OBJECTIVE
Rewrite the records below with each "computer-use agent" changed to "screen navigation assistant" and nothing else altered.

EXTRACTED DATA

──────────

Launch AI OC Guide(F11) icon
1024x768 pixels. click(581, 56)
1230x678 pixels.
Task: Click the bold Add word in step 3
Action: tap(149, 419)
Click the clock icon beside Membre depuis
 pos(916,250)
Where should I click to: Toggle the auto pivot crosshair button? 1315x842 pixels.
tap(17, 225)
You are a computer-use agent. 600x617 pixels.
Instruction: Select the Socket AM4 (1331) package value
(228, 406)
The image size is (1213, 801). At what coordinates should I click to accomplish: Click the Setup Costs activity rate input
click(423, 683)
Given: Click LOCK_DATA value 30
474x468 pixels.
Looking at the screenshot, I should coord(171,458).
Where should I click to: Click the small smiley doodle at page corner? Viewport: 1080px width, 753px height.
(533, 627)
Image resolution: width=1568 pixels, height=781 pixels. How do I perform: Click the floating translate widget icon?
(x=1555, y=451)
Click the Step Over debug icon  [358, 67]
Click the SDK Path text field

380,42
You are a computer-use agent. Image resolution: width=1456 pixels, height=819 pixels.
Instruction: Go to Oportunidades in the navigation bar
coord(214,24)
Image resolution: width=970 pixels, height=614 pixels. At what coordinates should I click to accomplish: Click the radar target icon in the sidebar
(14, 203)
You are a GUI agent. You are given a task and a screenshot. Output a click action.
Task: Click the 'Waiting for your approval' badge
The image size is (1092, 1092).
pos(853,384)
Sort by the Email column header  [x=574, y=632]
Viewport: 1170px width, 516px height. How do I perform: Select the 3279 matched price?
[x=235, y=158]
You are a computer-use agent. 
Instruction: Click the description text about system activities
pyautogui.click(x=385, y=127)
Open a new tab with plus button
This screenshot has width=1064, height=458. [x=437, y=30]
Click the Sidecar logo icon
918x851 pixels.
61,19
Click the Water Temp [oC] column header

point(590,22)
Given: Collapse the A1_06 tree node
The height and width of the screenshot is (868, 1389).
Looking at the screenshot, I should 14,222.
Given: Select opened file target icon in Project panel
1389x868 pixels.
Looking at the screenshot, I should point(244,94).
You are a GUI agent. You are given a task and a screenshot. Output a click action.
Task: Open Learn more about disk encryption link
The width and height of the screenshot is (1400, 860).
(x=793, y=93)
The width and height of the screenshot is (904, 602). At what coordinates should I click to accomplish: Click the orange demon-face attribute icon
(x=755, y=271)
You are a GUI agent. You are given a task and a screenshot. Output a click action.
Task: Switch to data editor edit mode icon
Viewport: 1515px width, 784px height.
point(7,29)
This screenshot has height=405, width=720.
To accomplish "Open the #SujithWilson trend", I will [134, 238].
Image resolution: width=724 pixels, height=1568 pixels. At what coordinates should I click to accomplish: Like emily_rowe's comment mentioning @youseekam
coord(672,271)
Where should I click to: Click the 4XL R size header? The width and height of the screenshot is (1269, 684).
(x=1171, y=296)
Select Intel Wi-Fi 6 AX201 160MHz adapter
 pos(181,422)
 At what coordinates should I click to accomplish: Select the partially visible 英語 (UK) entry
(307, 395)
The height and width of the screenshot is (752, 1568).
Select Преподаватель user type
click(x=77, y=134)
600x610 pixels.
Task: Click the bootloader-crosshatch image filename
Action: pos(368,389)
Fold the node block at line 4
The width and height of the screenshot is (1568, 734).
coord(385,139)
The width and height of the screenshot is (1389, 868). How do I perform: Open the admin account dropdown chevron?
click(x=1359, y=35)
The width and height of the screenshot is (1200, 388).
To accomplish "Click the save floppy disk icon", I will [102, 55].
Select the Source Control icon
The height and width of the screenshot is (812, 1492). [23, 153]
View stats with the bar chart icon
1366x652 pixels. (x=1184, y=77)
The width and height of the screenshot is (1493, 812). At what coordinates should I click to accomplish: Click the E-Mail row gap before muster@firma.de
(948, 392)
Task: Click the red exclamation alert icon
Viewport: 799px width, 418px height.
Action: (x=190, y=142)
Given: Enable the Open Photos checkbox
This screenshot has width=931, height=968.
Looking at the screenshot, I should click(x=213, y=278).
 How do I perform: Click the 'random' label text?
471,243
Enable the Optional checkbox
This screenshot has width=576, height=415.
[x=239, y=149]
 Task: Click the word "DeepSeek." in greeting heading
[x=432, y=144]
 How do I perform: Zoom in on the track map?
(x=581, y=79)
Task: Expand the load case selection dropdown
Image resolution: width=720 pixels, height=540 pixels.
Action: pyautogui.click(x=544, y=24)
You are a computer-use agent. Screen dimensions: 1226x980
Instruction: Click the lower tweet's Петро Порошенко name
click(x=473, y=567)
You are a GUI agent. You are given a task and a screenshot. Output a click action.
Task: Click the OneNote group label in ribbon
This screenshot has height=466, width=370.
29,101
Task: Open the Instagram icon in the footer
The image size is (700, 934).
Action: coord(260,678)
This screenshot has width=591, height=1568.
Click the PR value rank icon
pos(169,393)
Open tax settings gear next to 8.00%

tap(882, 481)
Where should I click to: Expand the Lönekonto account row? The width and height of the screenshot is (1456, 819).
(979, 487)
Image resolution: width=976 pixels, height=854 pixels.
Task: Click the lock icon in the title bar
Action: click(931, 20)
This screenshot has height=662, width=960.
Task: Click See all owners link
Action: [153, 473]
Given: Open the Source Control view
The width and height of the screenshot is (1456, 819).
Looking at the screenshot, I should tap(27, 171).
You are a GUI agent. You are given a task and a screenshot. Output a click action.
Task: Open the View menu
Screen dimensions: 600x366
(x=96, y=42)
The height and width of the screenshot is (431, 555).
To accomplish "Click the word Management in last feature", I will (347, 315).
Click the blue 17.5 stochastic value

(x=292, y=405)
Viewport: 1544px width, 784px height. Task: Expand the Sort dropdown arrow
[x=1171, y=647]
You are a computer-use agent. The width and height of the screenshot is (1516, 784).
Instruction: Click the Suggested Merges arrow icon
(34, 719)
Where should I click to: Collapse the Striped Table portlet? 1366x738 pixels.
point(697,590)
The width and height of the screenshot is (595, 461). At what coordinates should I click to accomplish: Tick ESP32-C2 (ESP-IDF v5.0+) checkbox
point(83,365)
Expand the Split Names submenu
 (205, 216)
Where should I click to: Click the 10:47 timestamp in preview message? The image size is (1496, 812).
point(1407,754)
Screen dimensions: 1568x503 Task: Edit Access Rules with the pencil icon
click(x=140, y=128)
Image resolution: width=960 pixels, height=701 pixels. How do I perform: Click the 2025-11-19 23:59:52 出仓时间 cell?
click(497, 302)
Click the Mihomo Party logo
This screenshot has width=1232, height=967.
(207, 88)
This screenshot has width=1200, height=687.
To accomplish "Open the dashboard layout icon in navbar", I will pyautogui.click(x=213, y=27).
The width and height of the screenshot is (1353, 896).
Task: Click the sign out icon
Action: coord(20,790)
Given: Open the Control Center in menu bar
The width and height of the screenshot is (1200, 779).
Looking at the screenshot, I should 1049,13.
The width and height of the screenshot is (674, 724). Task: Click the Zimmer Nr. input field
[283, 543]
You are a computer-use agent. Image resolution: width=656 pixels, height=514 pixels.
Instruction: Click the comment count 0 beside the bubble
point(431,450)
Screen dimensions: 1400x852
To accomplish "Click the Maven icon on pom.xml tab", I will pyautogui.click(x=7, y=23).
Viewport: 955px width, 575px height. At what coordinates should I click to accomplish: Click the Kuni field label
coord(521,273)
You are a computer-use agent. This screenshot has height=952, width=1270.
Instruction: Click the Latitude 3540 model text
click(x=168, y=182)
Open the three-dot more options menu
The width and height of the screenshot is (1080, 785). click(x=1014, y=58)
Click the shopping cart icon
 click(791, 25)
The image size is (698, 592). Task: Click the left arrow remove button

──────────

EXPECTED ANSWER
Launch AI OC Guide(F11) icon
1024x768 pixels. click(581, 56)
1230x678 pixels.
Task: Click the bold Add word in step 3
Action: tap(149, 419)
Click the clock icon beside Membre depuis
 pos(916,250)
Where should I click to: Toggle the auto pivot crosshair button? 1315x842 pixels.
tap(17, 225)
You are a screen navigation assistant. 600x617 pixels.
Instruction: Select the Socket AM4 (1331) package value
(228, 406)
The image size is (1213, 801). At what coordinates should I click to accomplish: Click the Setup Costs activity rate input
click(423, 683)
Given: Click LOCK_DATA value 30
474x468 pixels.
Looking at the screenshot, I should coord(171,458).
Where should I click to: Click the small smiley doodle at page corner? Viewport: 1080px width, 753px height.
(533, 627)
Image resolution: width=1568 pixels, height=781 pixels. How do I perform: Click the floating translate widget icon?
(x=1555, y=451)
Click the Step Over debug icon  [358, 67]
Click the SDK Path text field

380,42
You are a screen navigation assistant. Image resolution: width=1456 pixels, height=819 pixels.
Instruction: Go to Oportunidades in the navigation bar
coord(214,24)
Image resolution: width=970 pixels, height=614 pixels. At what coordinates should I click to accomplish: Click the radar target icon in the sidebar
(14, 203)
You are a GUI agent. You are given a task and a screenshot. Output a click action.
Task: Click the 'Waiting for your approval' badge
The image size is (1092, 1092).
pos(853,384)
Sort by the Email column header  [x=574, y=632]
Viewport: 1170px width, 516px height. How do I perform: Select the 3279 matched price?
[x=235, y=158]
You are a screen navigation assistant. 
Instruction: Click the description text about system activities
pyautogui.click(x=385, y=127)
Open a new tab with plus button
This screenshot has width=1064, height=458. [x=437, y=30]
Click the Sidecar logo icon
918x851 pixels.
61,19
Click the Water Temp [oC] column header

point(590,22)
Given: Collapse the A1_06 tree node
The height and width of the screenshot is (868, 1389).
Looking at the screenshot, I should 14,222.
Given: Select opened file target icon in Project panel
1389x868 pixels.
Looking at the screenshot, I should point(244,94).
You are a GUI agent. You are given a task and a screenshot. Output a click action.
Task: Open Learn more about disk encryption link
The width and height of the screenshot is (1400, 860).
(x=793, y=93)
The width and height of the screenshot is (904, 602). At what coordinates should I click to accomplish: Click the orange demon-face attribute icon
(x=755, y=271)
You are a GUI agent. You are given a task and a screenshot. Output a click action.
Task: Switch to data editor edit mode icon
Viewport: 1515px width, 784px height.
point(7,29)
This screenshot has height=405, width=720.
To accomplish "Open the #SujithWilson trend", I will [134, 238].
Image resolution: width=724 pixels, height=1568 pixels. At what coordinates should I click to accomplish: Like emily_rowe's comment mentioning @youseekam
coord(672,271)
Where should I click to: Click the 4XL R size header? The width and height of the screenshot is (1269, 684).
(x=1171, y=296)
Select Intel Wi-Fi 6 AX201 160MHz adapter
 pos(181,422)
 At what coordinates should I click to accomplish: Select the partially visible 英語 (UK) entry
(307, 395)
The height and width of the screenshot is (752, 1568).
Select Преподаватель user type
click(x=77, y=134)
600x610 pixels.
Task: Click the bootloader-crosshatch image filename
Action: pos(368,389)
Fold the node block at line 4
The width and height of the screenshot is (1568, 734).
coord(385,139)
The width and height of the screenshot is (1389, 868). How do I perform: Open the admin account dropdown chevron?
click(x=1359, y=35)
The width and height of the screenshot is (1200, 388).
To accomplish "Click the save floppy disk icon", I will [102, 55].
Select the Source Control icon
The height and width of the screenshot is (812, 1492). [23, 153]
View stats with the bar chart icon
1366x652 pixels. (x=1184, y=77)
The width and height of the screenshot is (1493, 812). At what coordinates should I click to accomplish: Click the E-Mail row gap before muster@firma.de
(948, 392)
Task: Click the red exclamation alert icon
Viewport: 799px width, 418px height.
Action: (x=190, y=142)
Given: Enable the Open Photos checkbox
This screenshot has width=931, height=968.
Looking at the screenshot, I should click(x=213, y=278).
 How do I perform: Click the 'random' label text?
471,243
Enable the Optional checkbox
This screenshot has width=576, height=415.
[x=239, y=149]
 Task: Click the word "DeepSeek." in greeting heading
[x=432, y=144]
 How do I perform: Zoom in on the track map?
(x=581, y=79)
Task: Expand the load case selection dropdown
Image resolution: width=720 pixels, height=540 pixels.
Action: pyautogui.click(x=544, y=24)
You are a screen navigation assistant. Screen dimensions: 1226x980
Instruction: Click the lower tweet's Петро Порошенко name
click(x=473, y=567)
You are a GUI agent. You are given a task and a screenshot. Output a click action.
Task: Click the OneNote group label in ribbon
This screenshot has height=466, width=370.
29,101
Task: Open the Instagram icon in the footer
The image size is (700, 934).
Action: coord(260,678)
This screenshot has width=591, height=1568.
Click the PR value rank icon
pos(169,393)
Open tax settings gear next to 8.00%

tap(882, 481)
Where should I click to: Expand the Lönekonto account row? The width and height of the screenshot is (1456, 819).
(979, 487)
Image resolution: width=976 pixels, height=854 pixels.
Task: Click the lock icon in the title bar
Action: click(931, 20)
This screenshot has height=662, width=960.
Task: Click See all owners link
Action: [153, 473]
Given: Open the Source Control view
The width and height of the screenshot is (1456, 819).
Looking at the screenshot, I should tap(27, 171).
You are a GUI agent. You are given a task and a screenshot. Output a click action.
Task: Open the View menu
Screen dimensions: 600x366
(x=96, y=42)
The height and width of the screenshot is (431, 555).
To accomplish "Click the word Management in last feature", I will (347, 315).
Click the blue 17.5 stochastic value

(x=292, y=405)
Viewport: 1544px width, 784px height. Task: Expand the Sort dropdown arrow
[x=1171, y=647]
You are a screen navigation assistant. The width and height of the screenshot is (1516, 784).
Instruction: Click the Suggested Merges arrow icon
(34, 719)
Where should I click to: Collapse the Striped Table portlet? 1366x738 pixels.
point(697,590)
The width and height of the screenshot is (595, 461). At what coordinates should I click to accomplish: Tick ESP32-C2 (ESP-IDF v5.0+) checkbox
point(83,365)
Expand the Split Names submenu
 (205, 216)
Where should I click to: Click the 10:47 timestamp in preview message? The image size is (1496, 812).
point(1407,754)
Screen dimensions: 1568x503 Task: Edit Access Rules with the pencil icon
click(x=140, y=128)
Image resolution: width=960 pixels, height=701 pixels. How do I perform: Click the 2025-11-19 23:59:52 出仓时间 cell?
click(497, 302)
Click the Mihomo Party logo
This screenshot has width=1232, height=967.
(207, 88)
This screenshot has width=1200, height=687.
To accomplish "Open the dashboard layout icon in navbar", I will pyautogui.click(x=213, y=27).
The width and height of the screenshot is (1353, 896).
Task: Click the sign out icon
Action: coord(20,790)
Given: Open the Control Center in menu bar
The width and height of the screenshot is (1200, 779).
Looking at the screenshot, I should 1049,13.
The width and height of the screenshot is (674, 724). Task: Click the Zimmer Nr. input field
[283, 543]
You are a screen navigation assistant. Image resolution: width=656 pixels, height=514 pixels.
Instruction: Click the comment count 0 beside the bubble
point(431,450)
Screen dimensions: 1400x852
To accomplish "Click the Maven icon on pom.xml tab", I will pyautogui.click(x=7, y=23).
Viewport: 955px width, 575px height. At what coordinates should I click to accomplish: Click the Kuni field label
coord(521,273)
You are a screen navigation assistant. This screenshot has height=952, width=1270.
Instruction: Click the Latitude 3540 model text
click(x=168, y=182)
Open the three-dot more options menu
The width and height of the screenshot is (1080, 785). click(x=1014, y=58)
Click the shopping cart icon
 click(791, 25)
The image size is (698, 592). Task: Click the left arrow remove button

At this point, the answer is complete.